Pour leurs études, ces scientifiques ont utilisé le simple ver rond, Caenorhabditis elegans, un important modèle pour la recherche sur le vieillissement. Plus de la moitié des gènes de cet animal sont similaires à ceux des humains, et leurs mitochondries déclinent également avec l’âge. Grâce à leurs recherches, les scientifiques ont découvert une protéine nucléaire appelée NFYB-1 qui active et désactive les gènes affectant l’activité mitochondriale, et qui elle-même diminue au cours du vieillissement. Chez les vers mutants dépourvus de cette protéine, les mitochondries ne fonctionnent pas aussi bien et les vers ne vivent pas aussi longtemps.

La cardiolipine a permis de restaurer la fonction mitochondriale

De manière inattendue, les scientifiques ont découvert que NFYB-1 dirige l’activité des mitochondries à travers une autre partie de la cellule appelée lysosome, un endroit où les molécules de base sont décomposées et recyclées en nutriments. « Nous pensons que le lysosome parle avec les mitochondries par le biais de graisses spéciales appelées cardiolipines et céramides, qui sont essentielles à l’activité des mitochondries », explique le directeur de Max Planck, Adam Antebi, dont le laboratoire a dirigé cette étude.

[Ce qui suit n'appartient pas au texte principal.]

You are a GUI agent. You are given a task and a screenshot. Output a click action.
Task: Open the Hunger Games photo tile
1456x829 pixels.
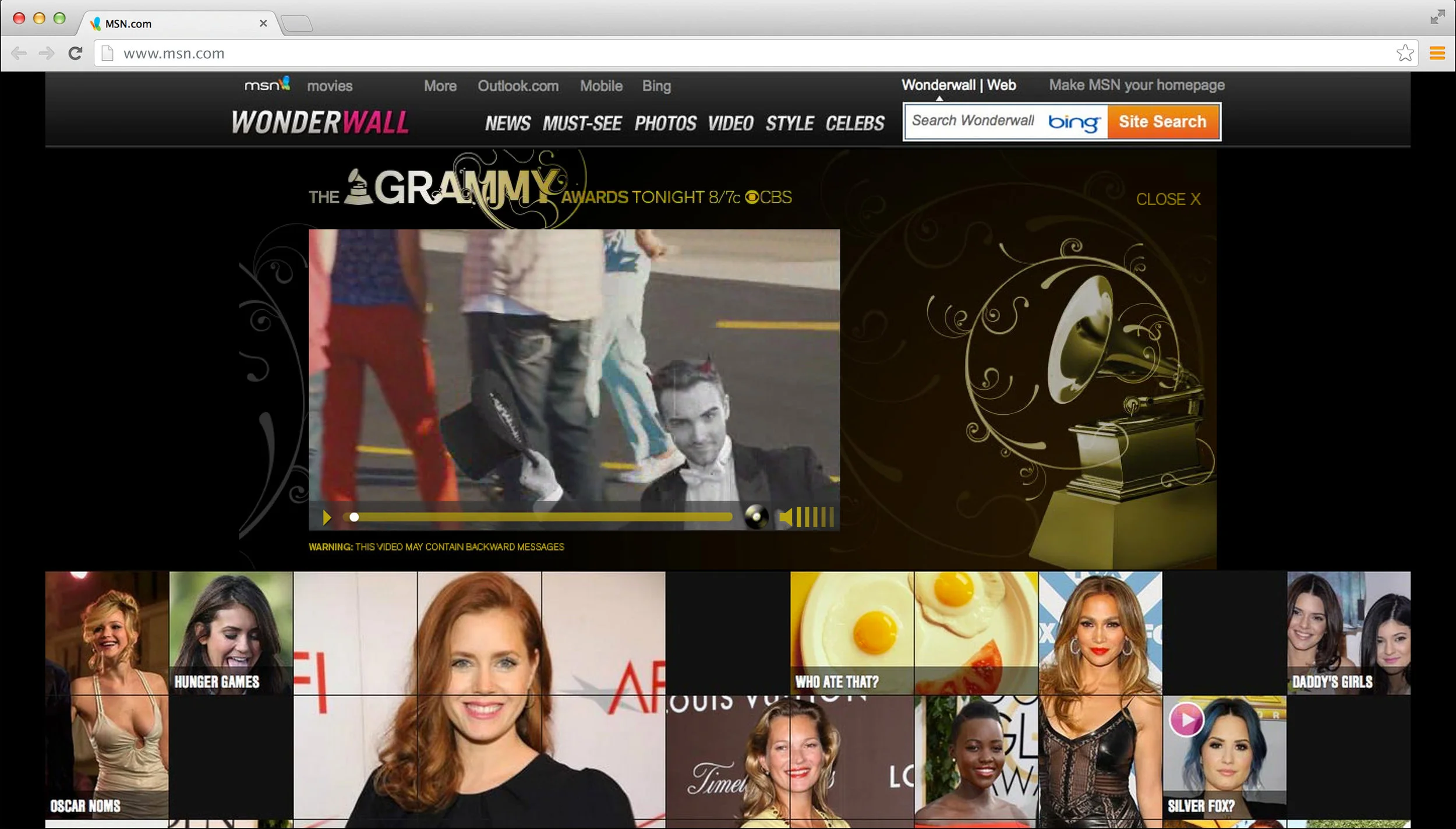[231, 633]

Fait remarquable, le simple fait de nourrir les vers mutants NFYB-1 avec de la cardiolipine a permis de restaurer la fonction mitochondriale et la santé des vers dans ces souches. Comme les cardiolipines et les céramides sont également essentielles pour les mitochondries humaines, cela pourrait signifier que la santé humaine et le vieillissement peuvent être améliorés en comprenant comment ces molécules facilitent la communication entre les différentes parties de la cellule.
Cette recherche a été publiée dans Nature Metabolism.